1

Instead of decompressing via a temporary file, I can use named pipes to read .csv.gz and .dta.gz files directly in Stata as explained here. I have two questions about how to use named pipes in Stata in case someone is knowledgeable about them.

  1. The help advises to do the following (edit: which indeed works for me)

     #!/bin/sh
     fname=$1
     rm -f mypipe.pip
     mknod mypipe.pip p
     zcat $fname > mypipe.pip &
     !myprog testfile.Z >& /dev/null < /dev/null
     infile a b c using mypipe.pip
    

    I'd like to understand why the following code does not work.

     !rm -f mypipe.pip && mknod mypipe.pip p && zcat filename.gz > mypipe.pip &
     infile a b c using mypipe.pip
    
  2. Is there is a similar way to use named pipes when saving and gzipping .dta files? I have tried to replicate the code above but without success.

Matthew
  • 2,628
  • 1
  • 20
  • 35
  • 2
    On #2 Stata can zip files by itself, so I don't see that you need a pipe at all. See e.g. http://blog.stata.com/tag/zip/ On #1 you don't say what "does not work" means but I guess wildly that Stata does not wait for the shell to finish before trying to `infile`. You might try wrapping the OS call inside another Stata program. Then Stata would (should?) be obliged to wait for that to finish before trying to `infile`. – Nick Cox Aug 27 '14 at 07:31
  • My second thoughts on #1 are that suggestion of mine can't help, as it would just create another version of the same problem. But I've done no testing. – Nick Cox Aug 27 '14 at 07:59
  • Hello Nick. Thanks. About #2, from what I understand, Stata command zipfile takes a .dta file and compress it. However, I want to compress directly the datataset I'm working with - without writing it on the drive first. This diminishes the I/O burden. About #2, the purpose of the amperand in mypipe.pip & is exactly to execute the next command without waiting for the command to finish ie I think we exactly want Stata to start to read before everything is unzipped in the pipe. – Matthew Aug 27 '14 at 11:51
  • OK; but your "does not work" still seems to be unexplained. I doubt that Stata will let you zip anything without saving it; there isn't a file that you can name. – Nick Cox Aug 27 '14 at 14:00
  • Hello Nick. I would like to do exactly what people can do in R: http://stackoverflow.com/questions/17492409/how-to-directly-perform-write-csv-in-r-into-tar-gz-format Note that named pipe might enable to do this even if stata does not have this particular command (it is enough that Stata considers the named pipe as the temporary file to use or save). After all, it seems to work for use. – Matthew Aug 27 '14 at 15:00
  • Having tried several times #1 with no success, I would take it to (Stata tech support)[http://www.stata.com/support/tech-support/]. If you do, post the solution as an answer (you can answer your own questions). – Roberto Ferrer Aug 27 '14 at 21:22
  • Now I see that #1 works for you.

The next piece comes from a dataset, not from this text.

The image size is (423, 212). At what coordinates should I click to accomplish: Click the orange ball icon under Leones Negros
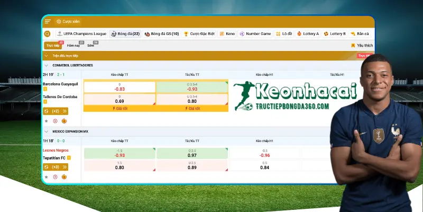65,176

That's good. I wasn't able to get that working. I must be doing something wrong. – Roberto Ferrer Aug 27 '14 at 21:33

1 Answers1

1

Edit: It's because you haven't recreated the code as called in the bash file + the stata do file. You've just done the bash file.
Your code should read:

!rm -f mypipe.pip && mknod mypipe.pip p && (zcat filename.gz > mypipe.pip &) >& /dev/null < /dev/null
infile a b c using mypipe.pip

If you could post what errors you're getting as per Nick's suggestion about clearing up what "does not work" means that would be helpful.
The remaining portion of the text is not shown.